*** Begin section ***
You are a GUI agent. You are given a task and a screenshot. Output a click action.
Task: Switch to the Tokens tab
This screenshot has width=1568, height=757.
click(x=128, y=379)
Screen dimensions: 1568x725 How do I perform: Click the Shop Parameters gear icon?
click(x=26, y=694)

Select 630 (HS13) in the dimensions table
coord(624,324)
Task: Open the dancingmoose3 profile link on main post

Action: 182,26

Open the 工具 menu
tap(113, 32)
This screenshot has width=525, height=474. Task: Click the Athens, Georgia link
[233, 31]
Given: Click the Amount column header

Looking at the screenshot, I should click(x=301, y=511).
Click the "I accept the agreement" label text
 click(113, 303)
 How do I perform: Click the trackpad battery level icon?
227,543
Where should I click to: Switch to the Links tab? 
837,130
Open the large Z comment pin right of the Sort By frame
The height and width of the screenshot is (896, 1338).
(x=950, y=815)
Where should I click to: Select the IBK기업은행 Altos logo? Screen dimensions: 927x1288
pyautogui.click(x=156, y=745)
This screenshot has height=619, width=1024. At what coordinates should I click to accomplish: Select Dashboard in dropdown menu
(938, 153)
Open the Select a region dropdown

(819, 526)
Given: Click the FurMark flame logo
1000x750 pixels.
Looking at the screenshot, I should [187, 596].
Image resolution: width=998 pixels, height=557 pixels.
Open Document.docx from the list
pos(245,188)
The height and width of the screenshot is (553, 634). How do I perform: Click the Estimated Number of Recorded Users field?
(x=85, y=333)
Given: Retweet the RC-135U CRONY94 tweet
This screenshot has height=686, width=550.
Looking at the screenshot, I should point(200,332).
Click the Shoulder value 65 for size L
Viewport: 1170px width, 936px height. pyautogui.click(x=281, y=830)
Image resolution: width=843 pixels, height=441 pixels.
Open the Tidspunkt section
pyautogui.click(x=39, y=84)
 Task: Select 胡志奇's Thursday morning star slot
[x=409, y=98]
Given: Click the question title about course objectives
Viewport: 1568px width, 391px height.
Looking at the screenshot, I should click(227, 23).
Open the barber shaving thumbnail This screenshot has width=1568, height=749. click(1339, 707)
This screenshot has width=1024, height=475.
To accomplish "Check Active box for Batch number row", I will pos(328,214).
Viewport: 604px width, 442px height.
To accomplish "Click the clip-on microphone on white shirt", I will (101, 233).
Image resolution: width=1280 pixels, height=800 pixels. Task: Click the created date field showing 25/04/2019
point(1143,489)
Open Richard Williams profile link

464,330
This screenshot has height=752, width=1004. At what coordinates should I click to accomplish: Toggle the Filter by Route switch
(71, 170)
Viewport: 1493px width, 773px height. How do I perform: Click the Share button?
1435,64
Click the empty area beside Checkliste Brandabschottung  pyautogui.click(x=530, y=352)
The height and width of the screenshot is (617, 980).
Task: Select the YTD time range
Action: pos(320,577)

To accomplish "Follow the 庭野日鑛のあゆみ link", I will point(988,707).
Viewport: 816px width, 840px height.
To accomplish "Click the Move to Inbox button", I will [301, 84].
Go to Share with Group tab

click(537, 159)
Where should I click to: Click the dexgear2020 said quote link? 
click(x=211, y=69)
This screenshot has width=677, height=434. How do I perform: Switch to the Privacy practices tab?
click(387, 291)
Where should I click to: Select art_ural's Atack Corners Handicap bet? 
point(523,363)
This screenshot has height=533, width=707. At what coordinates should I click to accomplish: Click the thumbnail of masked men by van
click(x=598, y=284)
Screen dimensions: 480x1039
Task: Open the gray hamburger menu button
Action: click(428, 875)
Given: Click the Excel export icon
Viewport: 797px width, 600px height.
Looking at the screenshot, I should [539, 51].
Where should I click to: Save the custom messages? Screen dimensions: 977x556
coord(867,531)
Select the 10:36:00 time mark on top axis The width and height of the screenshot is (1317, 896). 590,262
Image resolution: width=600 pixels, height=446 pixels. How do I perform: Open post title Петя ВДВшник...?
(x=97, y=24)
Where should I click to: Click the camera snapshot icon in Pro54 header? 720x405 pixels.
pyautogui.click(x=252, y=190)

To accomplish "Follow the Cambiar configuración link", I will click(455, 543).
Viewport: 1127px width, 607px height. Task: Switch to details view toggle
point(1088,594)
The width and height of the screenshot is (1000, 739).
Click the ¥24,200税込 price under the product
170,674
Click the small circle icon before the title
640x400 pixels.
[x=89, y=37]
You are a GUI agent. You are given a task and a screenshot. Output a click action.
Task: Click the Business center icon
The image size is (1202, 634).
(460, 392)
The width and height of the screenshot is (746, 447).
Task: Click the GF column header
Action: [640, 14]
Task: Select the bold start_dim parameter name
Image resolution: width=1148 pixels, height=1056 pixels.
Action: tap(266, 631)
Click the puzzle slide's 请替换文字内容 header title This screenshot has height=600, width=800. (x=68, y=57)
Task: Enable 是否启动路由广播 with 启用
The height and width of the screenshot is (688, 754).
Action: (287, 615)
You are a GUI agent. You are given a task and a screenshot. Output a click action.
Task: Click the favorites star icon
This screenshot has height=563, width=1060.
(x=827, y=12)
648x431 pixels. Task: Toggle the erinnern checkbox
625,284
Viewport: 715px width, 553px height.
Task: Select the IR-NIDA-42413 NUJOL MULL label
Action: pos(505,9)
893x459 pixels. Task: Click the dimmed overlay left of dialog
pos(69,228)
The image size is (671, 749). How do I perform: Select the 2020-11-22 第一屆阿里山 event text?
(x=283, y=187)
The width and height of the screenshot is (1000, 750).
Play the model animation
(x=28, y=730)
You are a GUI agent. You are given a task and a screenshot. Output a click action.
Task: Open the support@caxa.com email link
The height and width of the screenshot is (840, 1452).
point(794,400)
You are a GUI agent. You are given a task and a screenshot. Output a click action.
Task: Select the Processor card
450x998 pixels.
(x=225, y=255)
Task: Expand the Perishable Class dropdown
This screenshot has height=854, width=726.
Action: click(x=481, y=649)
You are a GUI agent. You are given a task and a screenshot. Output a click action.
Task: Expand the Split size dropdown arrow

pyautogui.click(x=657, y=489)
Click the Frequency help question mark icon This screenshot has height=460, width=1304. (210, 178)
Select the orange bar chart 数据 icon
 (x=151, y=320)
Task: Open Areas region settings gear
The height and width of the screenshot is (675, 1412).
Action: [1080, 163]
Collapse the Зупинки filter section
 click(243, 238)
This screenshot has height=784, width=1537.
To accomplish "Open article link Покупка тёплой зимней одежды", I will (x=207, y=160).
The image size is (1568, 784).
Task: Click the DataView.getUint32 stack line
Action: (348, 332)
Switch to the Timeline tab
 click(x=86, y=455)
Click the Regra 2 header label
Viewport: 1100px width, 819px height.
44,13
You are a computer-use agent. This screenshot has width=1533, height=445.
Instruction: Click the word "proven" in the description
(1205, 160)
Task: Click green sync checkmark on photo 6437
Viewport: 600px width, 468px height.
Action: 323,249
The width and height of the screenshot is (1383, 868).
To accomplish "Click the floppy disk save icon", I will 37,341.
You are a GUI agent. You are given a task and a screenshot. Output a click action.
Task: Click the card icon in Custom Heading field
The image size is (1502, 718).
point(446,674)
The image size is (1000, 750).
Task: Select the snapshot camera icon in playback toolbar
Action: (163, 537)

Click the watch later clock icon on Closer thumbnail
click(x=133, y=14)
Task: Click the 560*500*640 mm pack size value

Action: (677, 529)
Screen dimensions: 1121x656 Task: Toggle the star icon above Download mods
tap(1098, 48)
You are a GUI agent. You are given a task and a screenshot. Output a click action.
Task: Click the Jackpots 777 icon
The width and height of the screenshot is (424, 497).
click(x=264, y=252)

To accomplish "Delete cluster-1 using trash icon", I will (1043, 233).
*** End section ***
◆ **ASSIGNMENT**
Pick from the records each line that contains the word "card" and show it.

◆ **RESULT OF THIS EXERCISE**
Task: Select the Processor card
Task: Click the card icon in Custom Heading field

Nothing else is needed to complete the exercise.